Their Eyes Were Watching God: An Epic Search Essay, Research Paper
Their Eyes Were Watching God: An Epic Search
In the novel, Their Eyes Were Watching God, Zora Neale Hurston shows how
the lives of American women changed in the early 20th century. Zora Neale
Hurston creates a character in her own likeness in her masterpiece, Their Eyes
Were Watching God. By presenting Janie’s search for identity, from her
childbirth with Nanny to the death of Tea Cake, Hurston shows what a free
southern black women might have experienced in the early decades of the century.
To the racial ties that would affect Janie all the way through this life long
search.
Janie’s search for identity actually started long before she was born.
Because Janie’s search is her family’s search. Nanny and Janie’s mom gave Janie
a reason to search. They were always held back by their owners, and their owners
took advantage of them, and raped them. They raped them of their identity. Nanny
signifies to evade the realities of her life and the life of Janie. When Nanny
says, “Thank yuh, Massa Jesus,” she is illustrating that although she is no
longer a slave, the slave consciousness has caused her to view even her
relationship with the deity about slave and master. This makes Janie the leader
of her family’s search. However Nanny realized this, and when she saw that Janie
was old enough for love she had her married. This guaranteed that Janie would
not continue a loss of identity.
Even as a young girl, living in the materialistic world of her Nanny and
her first husband, Logan Killicks, Janie chooses to listen to “the words of the
trees and the wind” (23-24). This is the first evidence of her searching beyond
her boring life. This then leads to her everyday life left empty, because she is
always looking farther than where she is at the time. So day by day she gets
more worked up into leaving Logan, and searching for love. When she leaves Logan
to run off with Joe, she thinks to herself, “Her old thoughts were going to come
in handy now, but new words would have to be made and said to fit them” (31).
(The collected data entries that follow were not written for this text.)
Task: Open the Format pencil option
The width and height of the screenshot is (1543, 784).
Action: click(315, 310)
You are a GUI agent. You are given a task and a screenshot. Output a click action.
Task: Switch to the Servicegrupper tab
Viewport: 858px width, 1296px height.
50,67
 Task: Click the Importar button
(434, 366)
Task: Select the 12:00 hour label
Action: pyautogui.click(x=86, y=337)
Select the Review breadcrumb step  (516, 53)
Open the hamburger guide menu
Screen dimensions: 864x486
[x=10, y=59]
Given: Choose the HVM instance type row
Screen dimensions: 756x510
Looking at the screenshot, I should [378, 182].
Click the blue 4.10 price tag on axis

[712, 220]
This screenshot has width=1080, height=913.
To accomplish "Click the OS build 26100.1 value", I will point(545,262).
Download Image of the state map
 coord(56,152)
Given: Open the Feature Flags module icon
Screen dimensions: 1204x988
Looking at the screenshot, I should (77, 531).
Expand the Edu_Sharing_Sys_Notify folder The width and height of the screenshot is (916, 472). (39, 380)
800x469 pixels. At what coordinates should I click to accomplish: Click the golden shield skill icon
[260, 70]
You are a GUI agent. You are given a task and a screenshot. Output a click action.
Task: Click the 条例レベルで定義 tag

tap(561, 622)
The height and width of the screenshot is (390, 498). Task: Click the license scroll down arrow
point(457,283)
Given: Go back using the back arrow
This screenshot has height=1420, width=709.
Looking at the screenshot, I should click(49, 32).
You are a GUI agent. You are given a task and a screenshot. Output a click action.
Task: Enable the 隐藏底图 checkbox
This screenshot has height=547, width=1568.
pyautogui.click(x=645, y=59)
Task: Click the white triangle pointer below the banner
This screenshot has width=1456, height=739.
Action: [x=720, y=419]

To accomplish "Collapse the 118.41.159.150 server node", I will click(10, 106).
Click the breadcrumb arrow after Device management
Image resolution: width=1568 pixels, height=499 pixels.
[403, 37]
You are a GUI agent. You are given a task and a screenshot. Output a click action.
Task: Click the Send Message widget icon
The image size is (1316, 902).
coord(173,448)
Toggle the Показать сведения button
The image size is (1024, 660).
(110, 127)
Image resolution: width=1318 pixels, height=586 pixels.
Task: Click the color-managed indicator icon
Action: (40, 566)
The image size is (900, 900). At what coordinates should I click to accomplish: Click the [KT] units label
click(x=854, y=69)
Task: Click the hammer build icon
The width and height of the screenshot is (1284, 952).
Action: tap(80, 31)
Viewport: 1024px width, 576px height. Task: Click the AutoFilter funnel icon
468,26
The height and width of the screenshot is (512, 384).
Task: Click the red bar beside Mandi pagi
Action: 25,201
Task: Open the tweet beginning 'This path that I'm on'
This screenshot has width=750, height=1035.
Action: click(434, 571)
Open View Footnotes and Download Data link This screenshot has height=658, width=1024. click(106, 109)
Joe aims to be a big voice and that is why he comes to Eatonville,
Florida. He feels that he will have a better chance at being a big voice in an
all black town than in a white man’s town. The problem is that he has adopted
white man’s values and forces them upon the townspeople and, most notably, upon
his wife Janie. Hurston points out the irony of Joe’s dilemma: “Starks is able
to ’set himself up as lord, master, and proprietor’ everywhere in Eatonville,
and not just in his general store. His power in Eatonville approximates the
white man’s almost total institutional control of America” (27-28). This
relationship was just another setback in Janie’s epic search. Nevertheless, when
her marriage to Joe collapses, she again decides, “So new thoughts had to be
thought and new words said” (77).
After a long stretch of pointless and endless days in her search, Joe
dies. This is one of the greatest days in her search. By now Janie’s
relationship with Tea Cake was growing into her greatest love yet. When she
falls in love with Tea Cake, she tells her friend Pheoby, “He done taught me de
maiden language all over” (109). Her search seemed very close to a peaceful end.
However, it was far from over, Tea Cake became ill after being bitten by a rabid
dog, he feared that he had been conjured. He was suspicious that Janie wanted to
be free of him so that she could marry a lighter skinned man. In an attempt to
quell his fear, Janie said, “Maybe it wuz uh witch ridin’ yuh, honey. Ah’ll see
can’t Ah find some mustard seed whilst Ah’s out” (166).
Janie’s search for an identity for herself, free of the ideas she had
grown up with, ties into bigger issues, important for her race as a whole.
Nanny’s vision of Janie’s care free life on a porch somewhere is associated with
being white; somehow the other lives of women are made to be less honorable
along with their racial ties. Janie’s straight hair becomes tied up with
whiteness, and because of the society’s racial pecking order, her hair is a form
of power against which her first two husbands strive. It is only toward the end,
when Janie both lets her hair down and condemns Nanny’s vision, that Janie sheds
the same restrictions that continue to doom others to personal stagnation. In
one compelling novel, Hurston ties together the important issues facing her
generation without distracting from the tale of one woman’s struggle with them.